What Chögyam Trungpa was responsible for was not only the lives and well-being of his followers and fellow travelers, but, as a Kagyu lineage holder, he was carrying with him—literally and in his mind—precious dharma teachings. Along the way, in a primitive campsite, he managed to write a book on meditation that was eventually lost along the way. Many dharma materials had to be jettisoned into the river to keep them out of Chinese hands. The miracle is that both the teacher and the teachings survived against such insurmountable odds.
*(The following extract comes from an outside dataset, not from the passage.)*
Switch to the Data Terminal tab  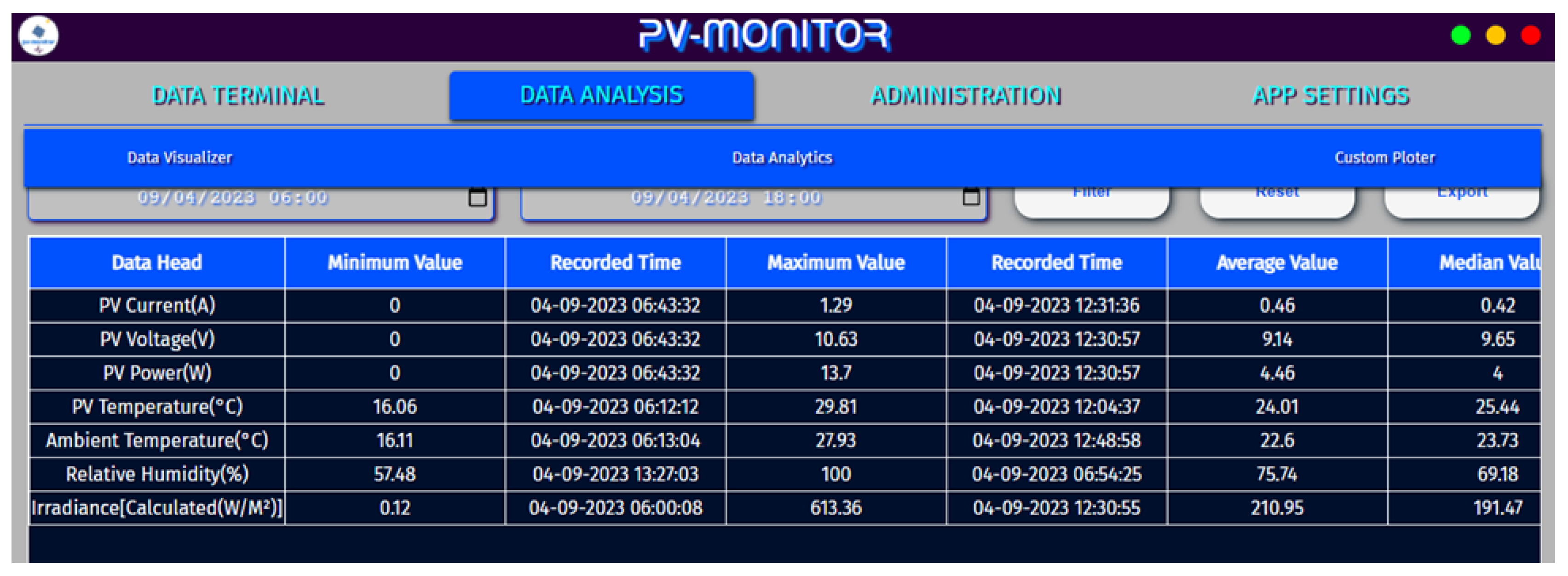238,96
Rinpoche’s leadership style changed along the way as he began to take control of the group’s ultimate survival. Whereas he had been used to consulting with lamas and those close to him, he had become more confident in making decisions for the group and sticking by those decisions. Apparently, the 19 year old Chögyam was reputed to be especially adept at mirror divination. At several junctures along the way, MacLean explains the mechanics of this kind of divination and folds its importantce into the fabric of the story:

…In this technique a female deity is invoked, whose image appears reflected in the mirror to offer guidance. The mirror is not usually read by the diviner himself, but by a virgin boy or girl no more than fifteen years old— Rinpoche described the reading process as allowing the mind to relax into a child-like state of openness and purity, a state not unlike meditation. It’s very rare for someone to have the power to both invoke the mirror deity and to read the divination: Rinpoche could do both, and had become famous in East Tibet and beyond for the clarity and reliability of his readings.  p. 63

There can be little doubt that, back in the Psophu Valley, when Rinpoche proclaimed their journey to India a pilgrimage, he had a similar transformative vision in mind. Then he’d instructed the refugees that the real journey would be an inward one, that they should strive to see each step along the way as holy and precious; in this way, the journey would be personally transforming and beneficial. From their Buddhist understanding, many would have grasped what he said: that like a lotus arising from mud, the most sacred of visions could arise from the most miserable circumstances. The the world is seen in its fullness, as a realm of enlightened energies. At least some of those who perished on the way might have done so with that vision bright in mind—might have felt that on such a journey, led by such a teacher, it was a fine, indeed blessed way to go.  p. 258.

It is no accident, or perhaps it is just a series of accidents, that propelled MacLean to write this book. Firstly he is a seasoned student of CTR and a ranking member of the Dorje Kasung, the cadre of guards created by Rinpoche to protect teachers, dharma and their sacred space. He also has training in psychology, a passion for military history, and is a consummately joyful storyteller.